#### ACTION ITEM:
In the records below, find the line containing "Task: Click the Tạo mới icon in the ribbon"; give it again exactly, along with every line that follows, and nothing else.

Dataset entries
--------------------------------
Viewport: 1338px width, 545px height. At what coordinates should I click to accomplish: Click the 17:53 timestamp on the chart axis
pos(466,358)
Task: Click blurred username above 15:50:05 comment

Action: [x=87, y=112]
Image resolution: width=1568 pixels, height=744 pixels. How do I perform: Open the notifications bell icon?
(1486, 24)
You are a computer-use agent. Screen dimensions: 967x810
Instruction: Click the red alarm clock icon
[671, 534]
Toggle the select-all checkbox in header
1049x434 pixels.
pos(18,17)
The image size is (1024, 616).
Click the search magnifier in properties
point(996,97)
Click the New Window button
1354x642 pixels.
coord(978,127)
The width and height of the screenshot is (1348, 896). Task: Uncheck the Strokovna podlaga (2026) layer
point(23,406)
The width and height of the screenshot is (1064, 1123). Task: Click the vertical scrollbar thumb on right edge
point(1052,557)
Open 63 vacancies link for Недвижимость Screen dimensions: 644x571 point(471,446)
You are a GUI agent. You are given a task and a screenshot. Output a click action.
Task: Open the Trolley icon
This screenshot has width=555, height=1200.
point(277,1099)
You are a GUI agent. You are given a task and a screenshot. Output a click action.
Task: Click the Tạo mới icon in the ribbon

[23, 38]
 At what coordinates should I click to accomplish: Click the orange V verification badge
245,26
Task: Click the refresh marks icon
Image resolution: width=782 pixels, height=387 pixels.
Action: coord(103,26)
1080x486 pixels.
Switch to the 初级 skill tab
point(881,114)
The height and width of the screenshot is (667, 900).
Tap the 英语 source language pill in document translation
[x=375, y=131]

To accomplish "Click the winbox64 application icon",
--------------------------------
#### RESPONSE:
Task: Click the Tạo mới icon in the ribbon

[23, 38]
 At what coordinates should I click to accomplish: Click the orange V verification badge
245,26
Task: Click the refresh marks icon
Image resolution: width=782 pixels, height=387 pixels.
Action: coord(103,26)
1080x486 pixels.
Switch to the 初级 skill tab
point(881,114)
The height and width of the screenshot is (667, 900).
Tap the 英语 source language pill in document translation
[x=375, y=131]

To accomplish "Click the winbox64 application icon",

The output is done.